→ Your assignment
Write out again only the lines between the one with "Task: Toggle Is Enabled for Import Fee row" and the end of the records below, both ends counted, and don't include the pictures.

Stored records:

>>>

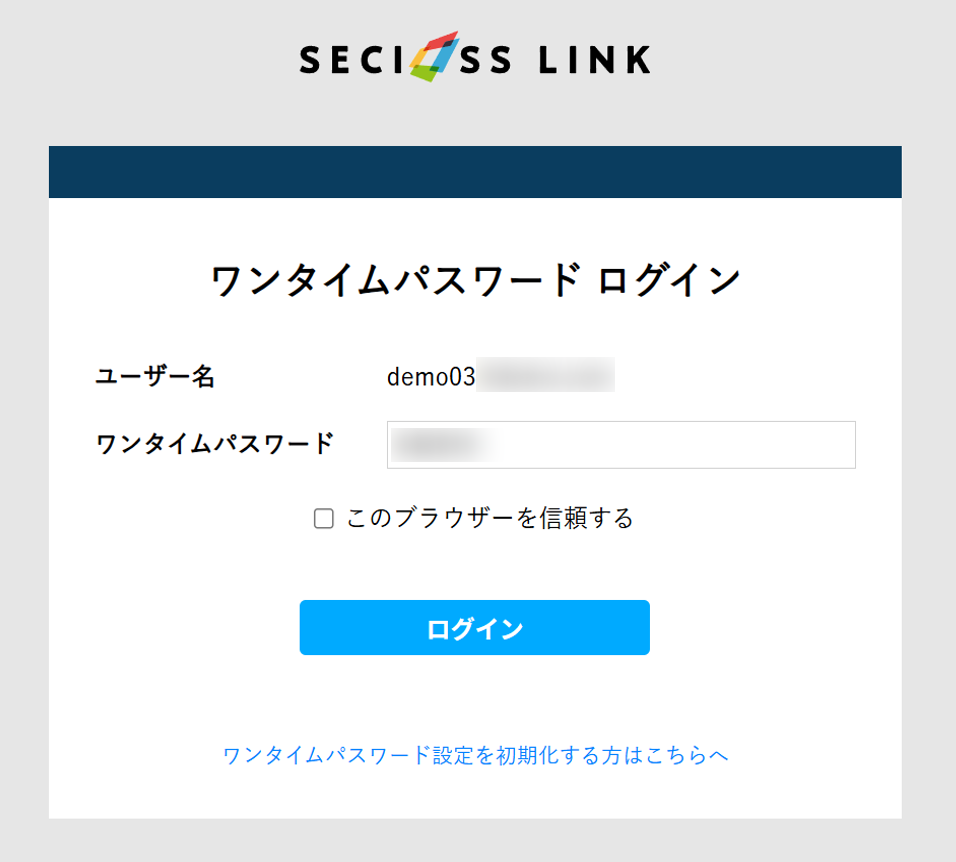Click the dark navy header bar

[x=475, y=172]
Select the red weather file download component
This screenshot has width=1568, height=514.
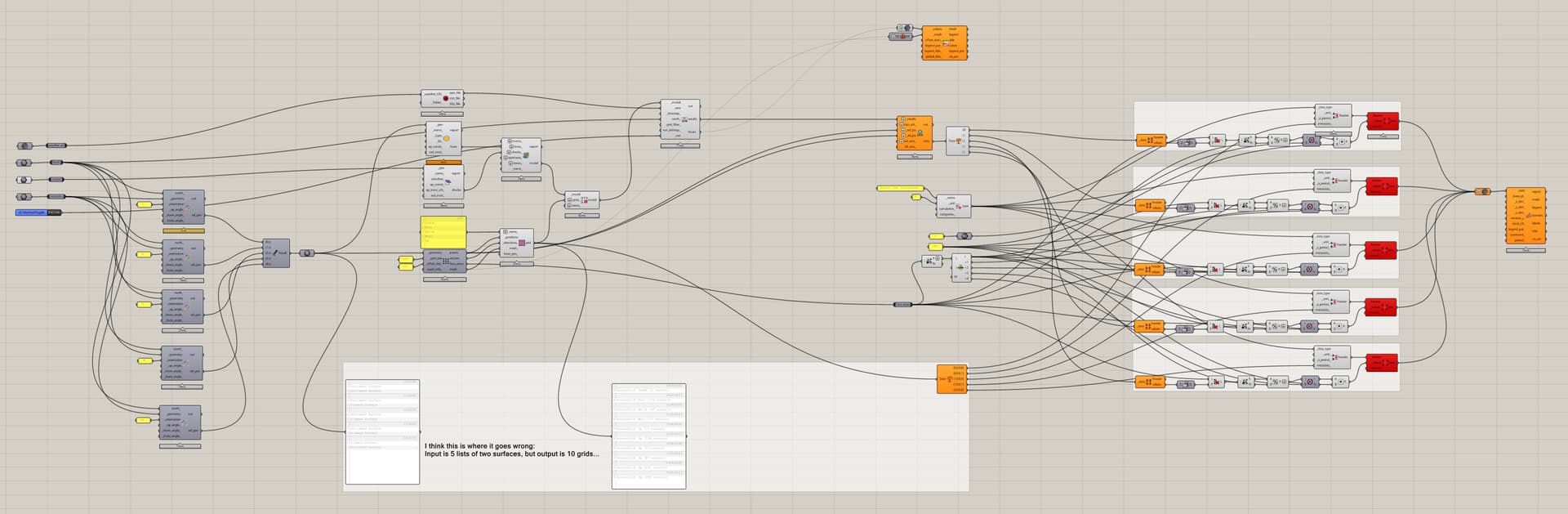pyautogui.click(x=445, y=99)
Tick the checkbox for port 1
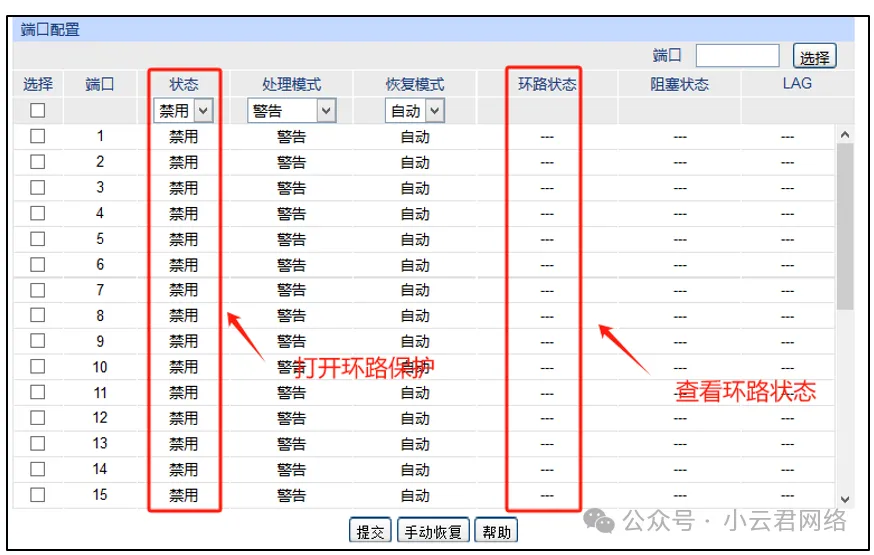 [x=38, y=137]
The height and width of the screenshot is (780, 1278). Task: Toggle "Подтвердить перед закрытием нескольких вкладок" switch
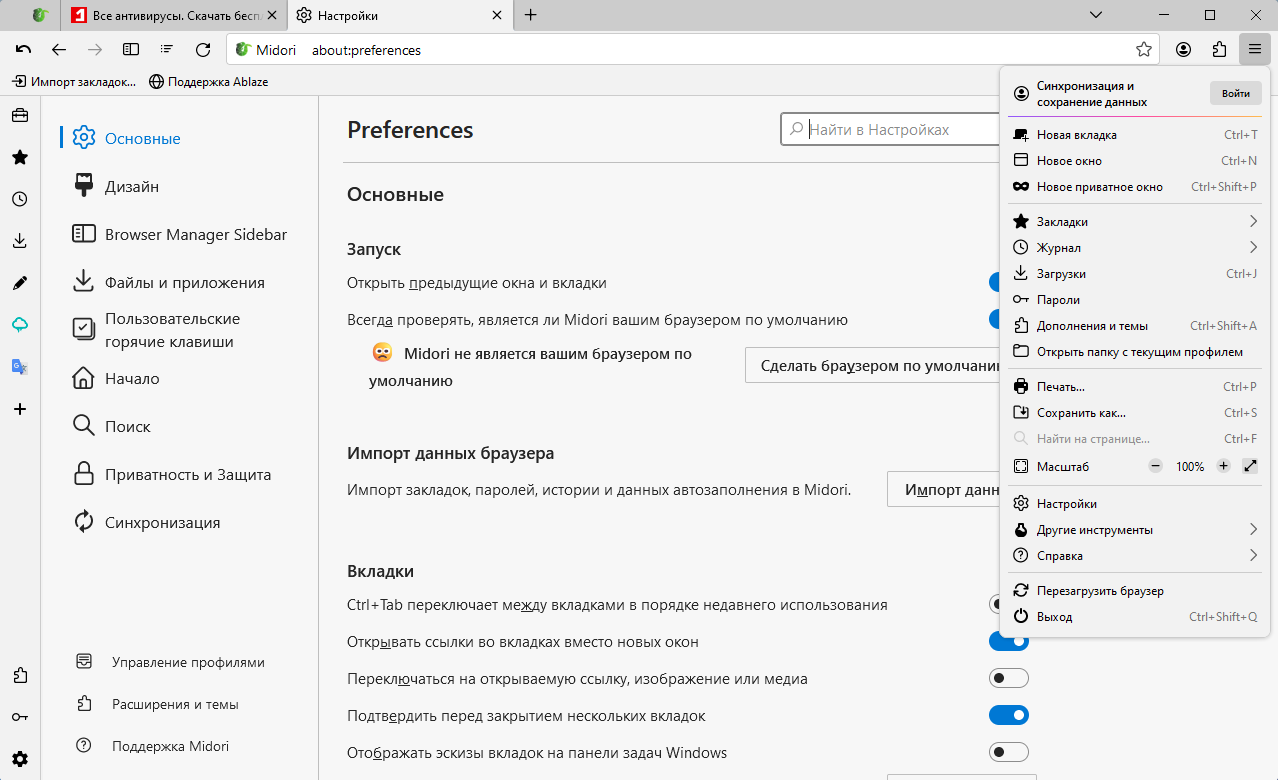pos(1008,715)
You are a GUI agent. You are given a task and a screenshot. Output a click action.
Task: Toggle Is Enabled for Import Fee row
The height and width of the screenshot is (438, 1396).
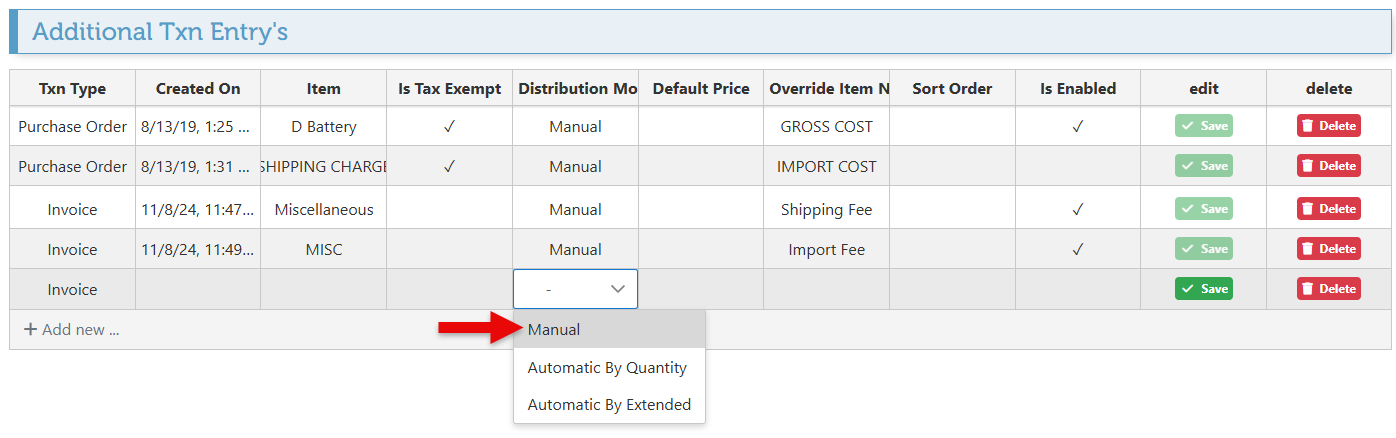pos(1077,249)
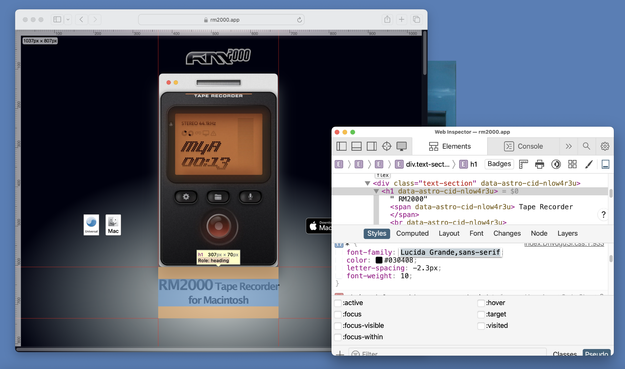Click the settings gear on the tape recorder
This screenshot has width=625, height=369.
186,196
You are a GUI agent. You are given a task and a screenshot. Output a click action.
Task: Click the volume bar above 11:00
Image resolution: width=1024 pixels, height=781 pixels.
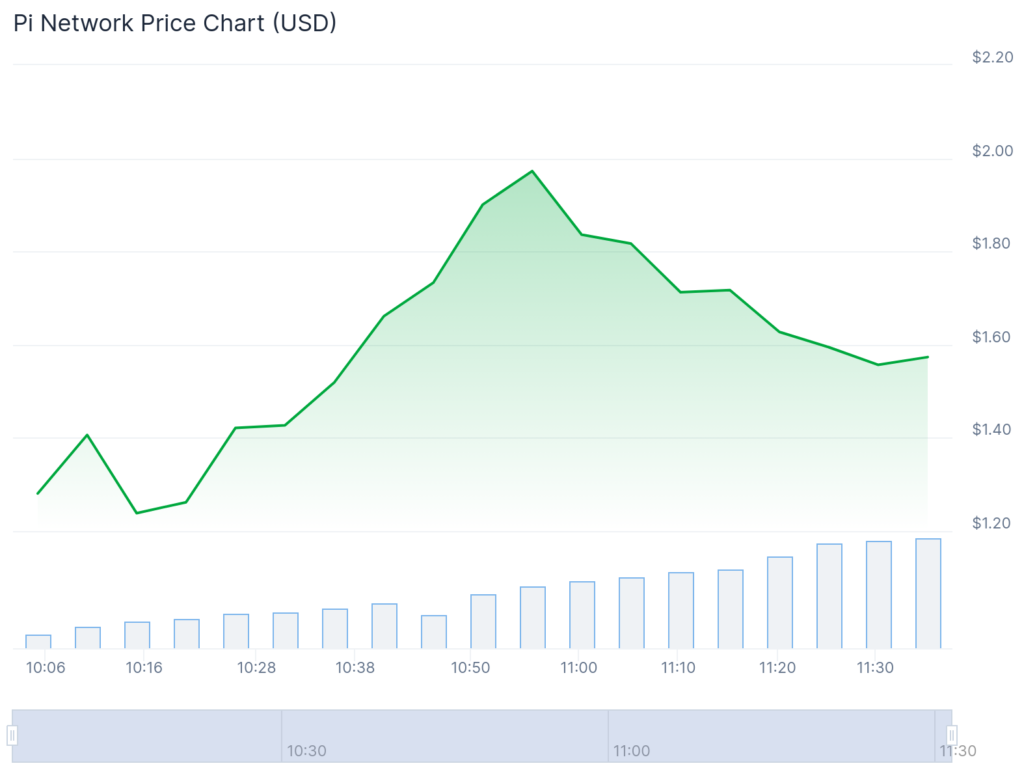[x=582, y=615]
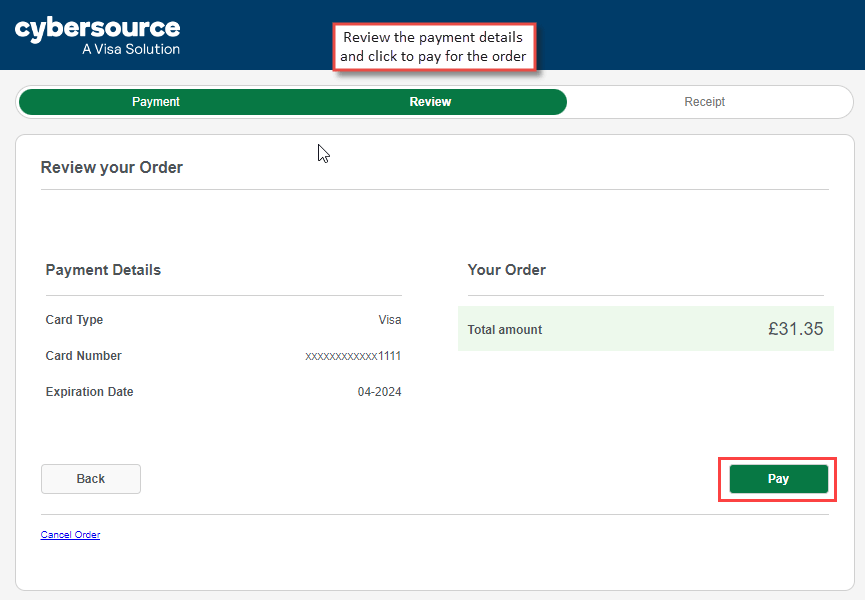Image resolution: width=865 pixels, height=600 pixels.
Task: Click the Payment Details section heading
Action: point(103,270)
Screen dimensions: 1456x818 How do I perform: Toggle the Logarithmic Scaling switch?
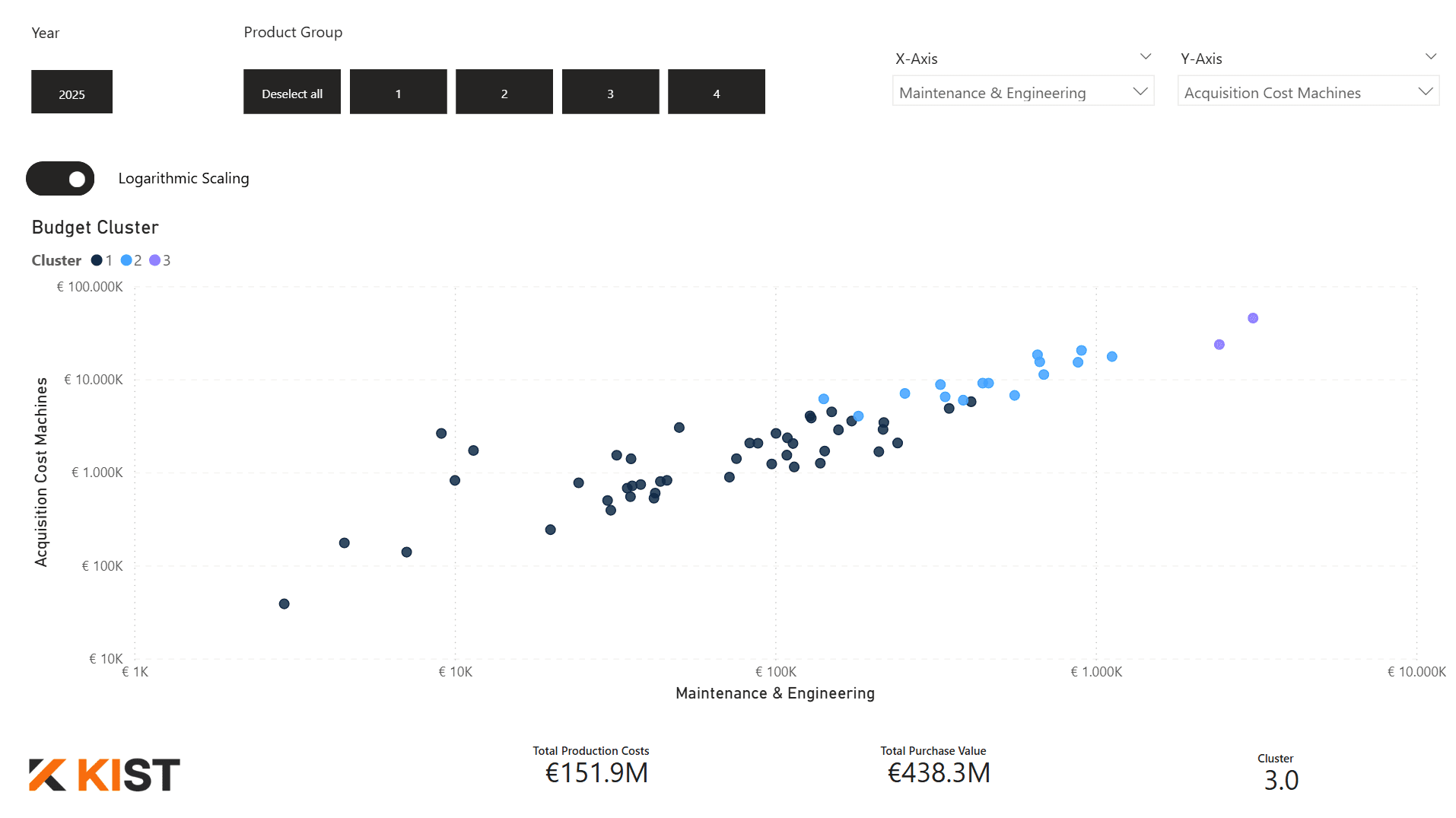(x=60, y=178)
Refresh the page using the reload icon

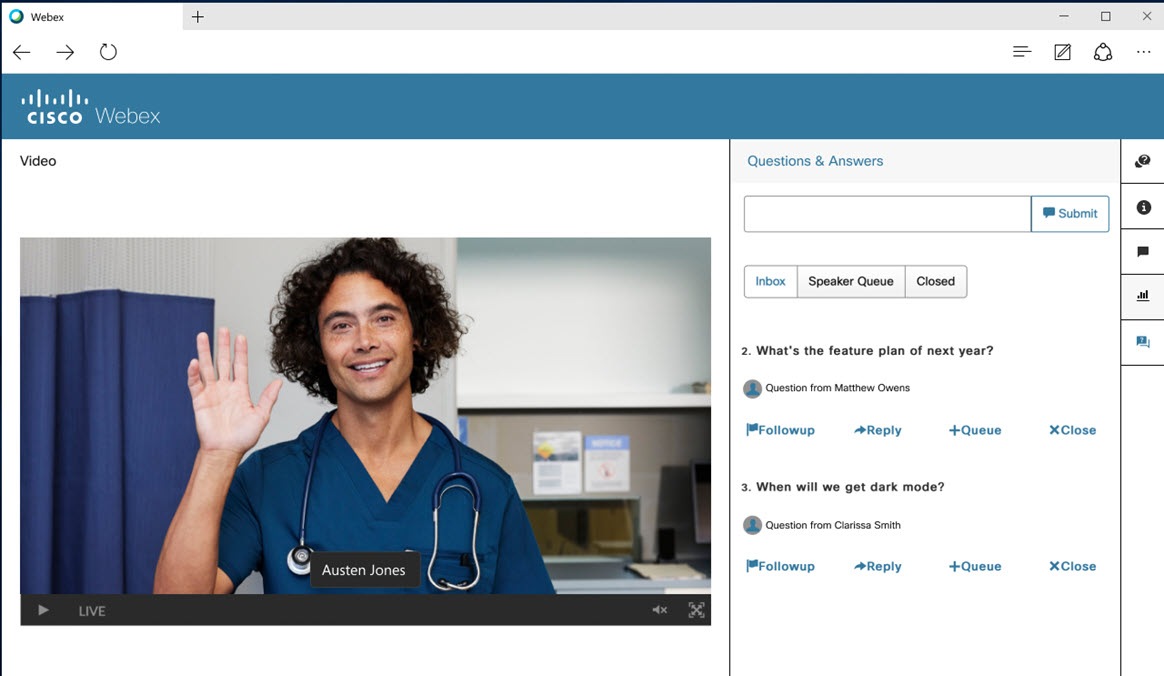click(x=108, y=51)
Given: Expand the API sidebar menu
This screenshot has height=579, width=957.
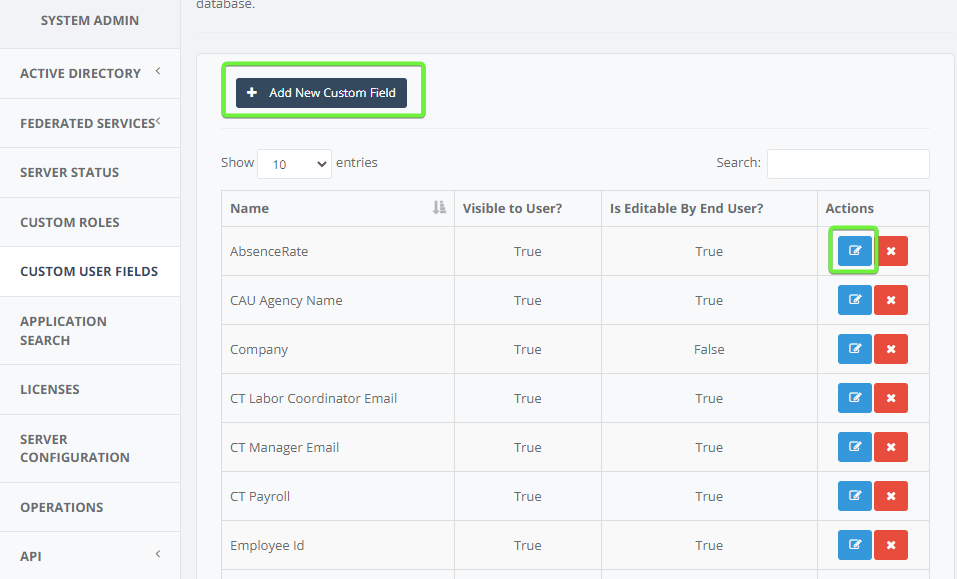Looking at the screenshot, I should click(x=90, y=556).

<<<

→ Solution for this task
Task: Toggle Is Enabled for Import Fee row
The height and width of the screenshot is (438, 1396).
pos(1077,249)
Click the settings gear on the tape recorder
This screenshot has width=625, height=369.
186,196
You are a GUI agent. You are given a task and a screenshot. Output a click action.
Task: Click the volume bar above 11:00
Image resolution: width=1024 pixels, height=781 pixels.
[x=582, y=615]
Image resolution: width=865 pixels, height=600 pixels.
Task: Click the Payment Details section heading
Action: point(103,270)
Screen dimensions: 1456x818 How do I perform: Toggle the Logarithmic Scaling switch?
(x=60, y=178)
Refresh the page using the reload icon

click(x=108, y=51)
Given: Expand the API sidebar menu
This screenshot has height=579, width=957.
Looking at the screenshot, I should click(x=90, y=556).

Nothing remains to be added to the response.